Toplu iğne başı kadar bir tohumdan büyüyor sekoyalar. Dünyanın en büyük ağacı oluyor sonra, en uzun ömürlü ağacı. Ama o tohum, kendiliğinden yeşermiyor, yangınlarla birlikte açılıyor tohumlar. Yıldırım düşünce vah,tüh demiyor sekoya. Yanıyor, yanıyor ve yandıkça çoğalıyor.
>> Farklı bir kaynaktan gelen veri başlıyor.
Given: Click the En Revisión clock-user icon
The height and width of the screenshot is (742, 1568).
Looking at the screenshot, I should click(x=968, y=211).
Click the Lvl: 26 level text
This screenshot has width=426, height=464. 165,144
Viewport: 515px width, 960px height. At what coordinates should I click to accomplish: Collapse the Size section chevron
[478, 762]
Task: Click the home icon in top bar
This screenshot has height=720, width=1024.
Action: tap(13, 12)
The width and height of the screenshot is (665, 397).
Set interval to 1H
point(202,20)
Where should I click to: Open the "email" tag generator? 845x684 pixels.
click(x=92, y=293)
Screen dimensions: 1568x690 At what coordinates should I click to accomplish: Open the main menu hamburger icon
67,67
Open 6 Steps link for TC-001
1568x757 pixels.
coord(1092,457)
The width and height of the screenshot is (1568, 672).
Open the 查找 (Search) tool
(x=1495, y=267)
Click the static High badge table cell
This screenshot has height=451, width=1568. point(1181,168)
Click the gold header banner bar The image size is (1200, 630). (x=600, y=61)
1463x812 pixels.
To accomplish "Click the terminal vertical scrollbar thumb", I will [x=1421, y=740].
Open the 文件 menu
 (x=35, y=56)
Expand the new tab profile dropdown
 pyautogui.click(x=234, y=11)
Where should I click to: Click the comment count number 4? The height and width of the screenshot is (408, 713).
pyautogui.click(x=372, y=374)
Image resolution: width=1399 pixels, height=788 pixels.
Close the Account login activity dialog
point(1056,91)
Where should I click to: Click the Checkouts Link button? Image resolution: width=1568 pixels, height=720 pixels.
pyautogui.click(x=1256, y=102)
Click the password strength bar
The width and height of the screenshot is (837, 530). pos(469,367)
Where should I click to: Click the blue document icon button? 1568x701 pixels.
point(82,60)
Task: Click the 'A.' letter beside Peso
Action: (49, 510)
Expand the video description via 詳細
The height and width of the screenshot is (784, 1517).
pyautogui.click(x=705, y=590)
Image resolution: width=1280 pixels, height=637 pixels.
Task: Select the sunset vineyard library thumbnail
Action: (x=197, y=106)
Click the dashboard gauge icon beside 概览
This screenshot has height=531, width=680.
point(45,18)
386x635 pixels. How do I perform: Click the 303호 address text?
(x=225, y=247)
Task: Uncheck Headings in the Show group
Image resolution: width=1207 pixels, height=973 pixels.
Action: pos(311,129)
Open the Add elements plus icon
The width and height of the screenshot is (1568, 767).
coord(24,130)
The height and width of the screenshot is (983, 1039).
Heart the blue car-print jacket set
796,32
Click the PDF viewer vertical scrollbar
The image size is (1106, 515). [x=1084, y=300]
Gel gelelim yangını, yandığı dışarıdan görünmüyor. İçerden yanıyor sekoya. İçi alev alev, ama kabuğu sert, temiz, sağlam ve yandığı belli değil!” Şermin Yaşar-

Benim sekoya ağacı annem!

“Yangınlar, varlığına zarar vermemiştir” diyemem.

“Hayata ektiğin iyilikleri, hep iyilik olarak biçmişsin “ diyemem.

Annem!

Hem ateş, hem su.

Annem!

Mutsuzluğun, kötülüğün korkusu.

Bir damla suda bir okyanus.

Notasıyla dünyayı dans ettiren melodi.

Sessizliğinde tüm sesleri duyduğumuz.

Kucağında, çocukluğumuzu uyuttuğumuz.

Benim sonbaharda yedi verenim,

Benim ateşlerime su püskürtenim,

Her şeye rağmen, herkese rağmen güzellikten vazgeçmeyenim.

Kötülükler ormanında iyiliğe yol gösterenim.

Benim sekoya ağacı annem.

Kimse bilmez , yanıp yanıp çoğalmak ne demek!

Kimse görmez, ateşin içinde demek!

Doğrularımın kuyulara inişleri var, yanlışlarımın zirveye çıkışları.

Anlat anne, sönmeden yanmak ne demek?

Anlat bana yeniden, doğru ne demek, yanlış ne demek.

Kurtlar sofrasında yolumu zor buluyorum.

Bana,kendime gidecek yolu anlat ANNE!